Il nostro Messia
Tra denuncia e aspirazioni artistiche, "il nostro messia" è un film sulla difficoltà di fare un film, dedito più allo sfogo che al pubblico. Scrive, dirige e interpreta Claudio Serughetti, pittore e musicista all’esordio nel lungometraggio grazie alla formula "the Coproducers" (prestazioni del cast e dei fornitori retribuite con quote dell’opera), mentre la "Trees Pictures" ed altri associati avevano anticipato le spese di base. Per la circuitazione, di fronte alla condizione imposta dalle distribuzioni interessate, cioè un’uscita a spese dei realizzatori, questi ultimi hanno deciso di far da soli, creando l’associazione culturale "Apocalypse flower".

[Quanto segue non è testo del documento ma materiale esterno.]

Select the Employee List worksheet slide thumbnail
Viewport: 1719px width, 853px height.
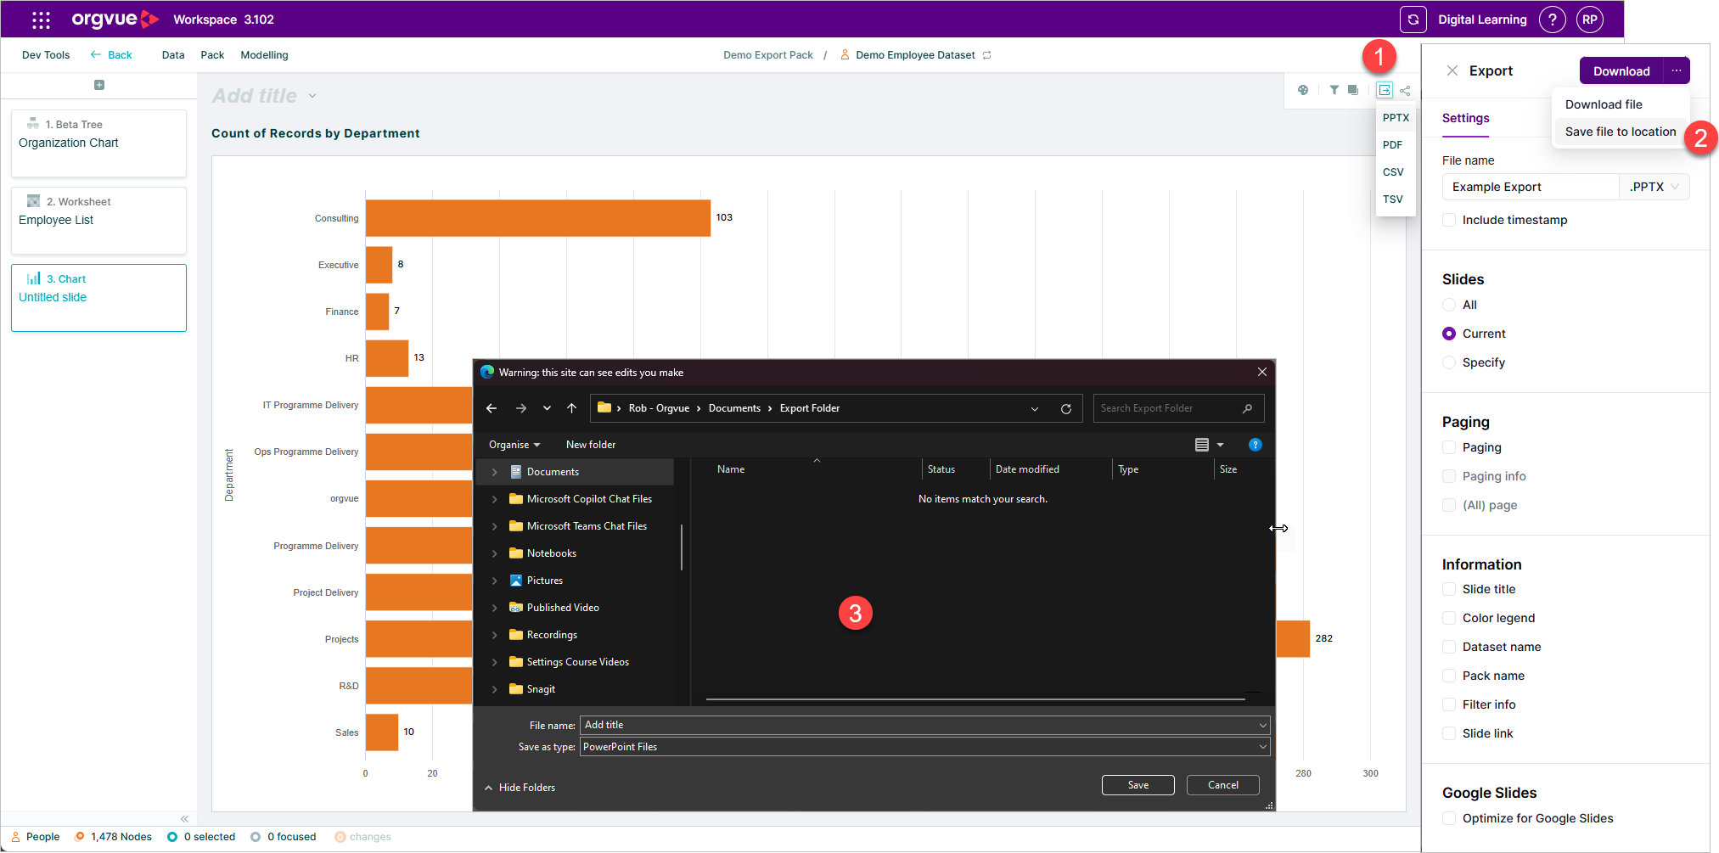(98, 220)
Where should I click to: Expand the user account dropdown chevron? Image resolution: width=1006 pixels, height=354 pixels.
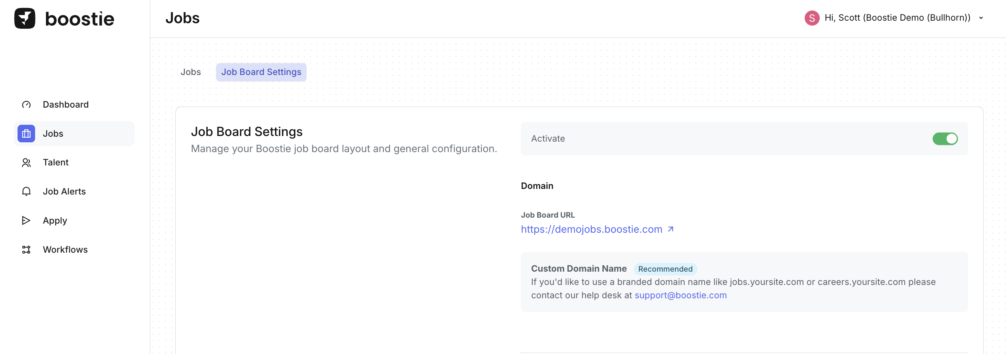[x=981, y=18]
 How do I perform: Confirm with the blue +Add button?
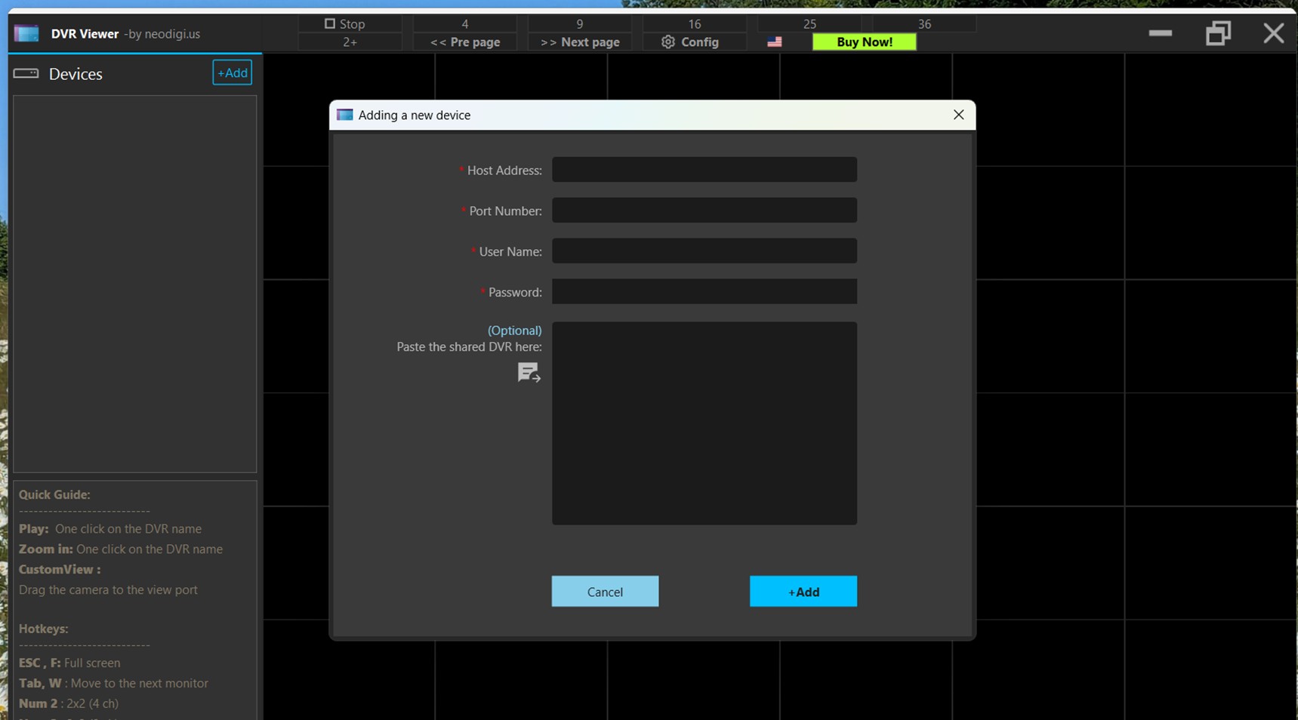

Il nostro paese vive un "genocidio culturale", con predicatori ("noi italiani rinunciamo all’intelligenza per fotterci a vicenda", in riferimento agli scandali finanziari), la persona qualunque lavorista scoppiata, un ambiente artistico vacuo e drogato (non mancano anche frecciate a colleghi). Troppi i nemici del cinema: finanziamenti bloccati, le case di produzione chiudono e senza agganci politici niente soldi. Inoltre un copione può venir considerato eccessivamente ardito per un mercato nazionale influenzato dal Vaticano, l’autore si vede umiliato dallo stravolgimento della sua sofferta sceneggiatura e gli impongono attrici di fiction TV perché "in quota" ad utili pezzi grossi. Il tutto a titolo gratuito. Serughetti prende come narratore (nonchè critico per vendetta) Tinto Brass, e cala sé stesso in mezzo a 5 attrici. L’anello più debole della catena, sirene sognatrici e intercambiabili, costrette a provini a vuoto e a lavori frustranti, sperano che il regista venuto dall’estero sia il salvatore del titolo.
Un Pasolini pluriomaggiato - addirittura con un pellegrinaggio al monumento all’idroscalo di Ostia (sulla melodica voce di Dolcenera, in un’unica suggestiva scena) - non è però sufficiente per portare una dote ad una pellicola quasi contro tutti, nata come corto poi stiracchiato negli anni: "in fondo girare sarebbe stato banale. Così è poesia". Solo che il film vero alla fine risulta girato, e a mancare è invece la poesia.

La frase: "Cercare soldi per la cultura oggi in Italia lo trovo grottesco, surreale, certamente coraggioso".